AMD Unveils Instella-VL-1B Vision Language Model
AMD has announced its first vision language model, Instella-VL-1B, which is trained on AMD's Instinct MI300X GPUs. This model is part of the Instella family of language models introduced by AMD in March 2025. Instella-VL-1B is a multi-modal model featuring 1.5 billion parameters, combining a vision encoder with 300 million parameters and a language model with 1.2 billion parameters.
The model was developed using datasets such as LLaVA, Cambrian, and Pixmo, and was further enhanced with document-related datasets like M-Paper and DocStruct4M. With a new pre-training dataset of 7 million examples and a supervised fine-tuning dataset of 6 million examples, Instella-VL-1B outperforms similarly sized open-source models on general visual language tasks and OCR-related benchmarks.

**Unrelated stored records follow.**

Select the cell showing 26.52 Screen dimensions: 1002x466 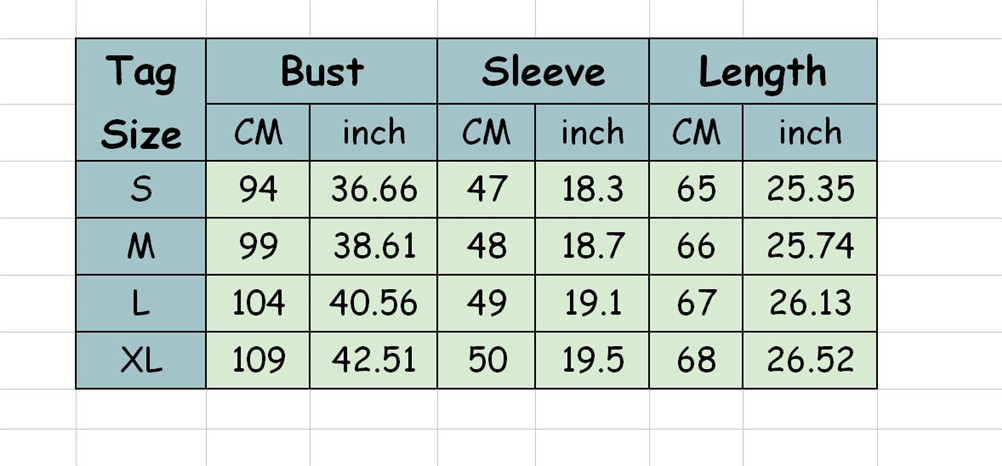(810, 360)
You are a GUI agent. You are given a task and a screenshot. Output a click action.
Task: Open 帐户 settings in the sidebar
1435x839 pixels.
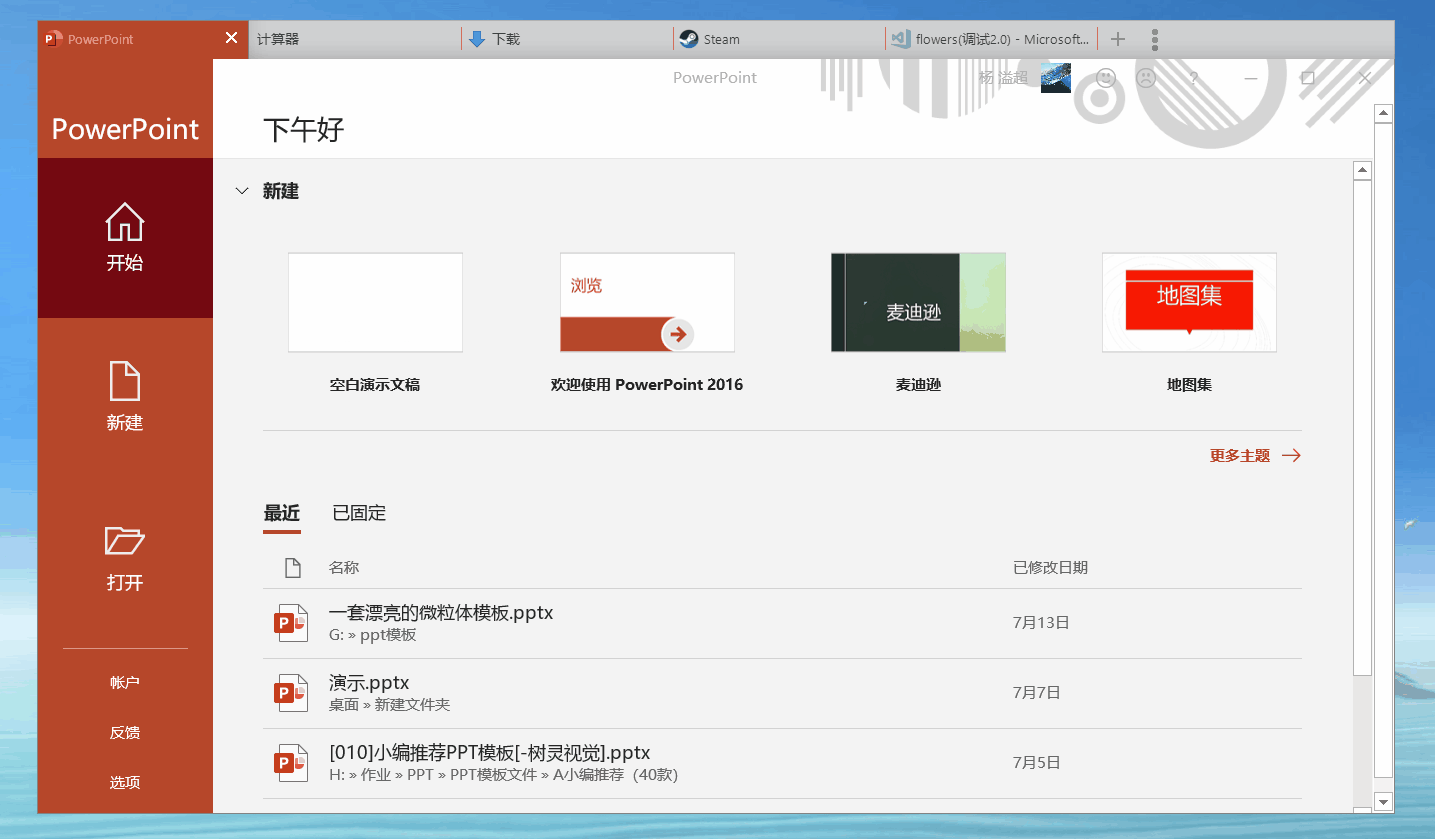[124, 682]
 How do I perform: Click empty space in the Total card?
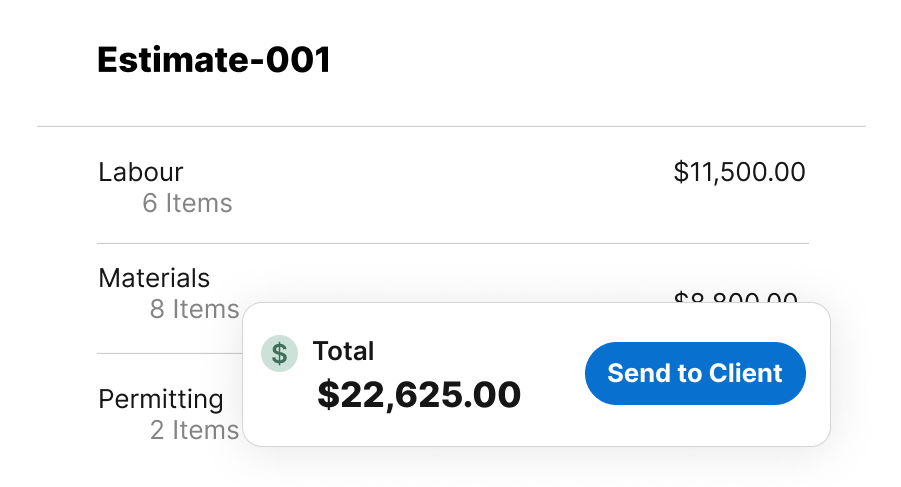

AMD has made Instella-VL-1B fully open-source, sharing not only the model weights but also detailed training configurations, datasets, and code. This initiative underscores AMD's commitment to advancing open-source AI technology in the field of multimodal AI.
We hope you enjoyed this article.
Consider subscribing to one of several newsletters we publish like Silicon Brief.
Also, consider following our LinkedIn page AI Chips & Datacenters.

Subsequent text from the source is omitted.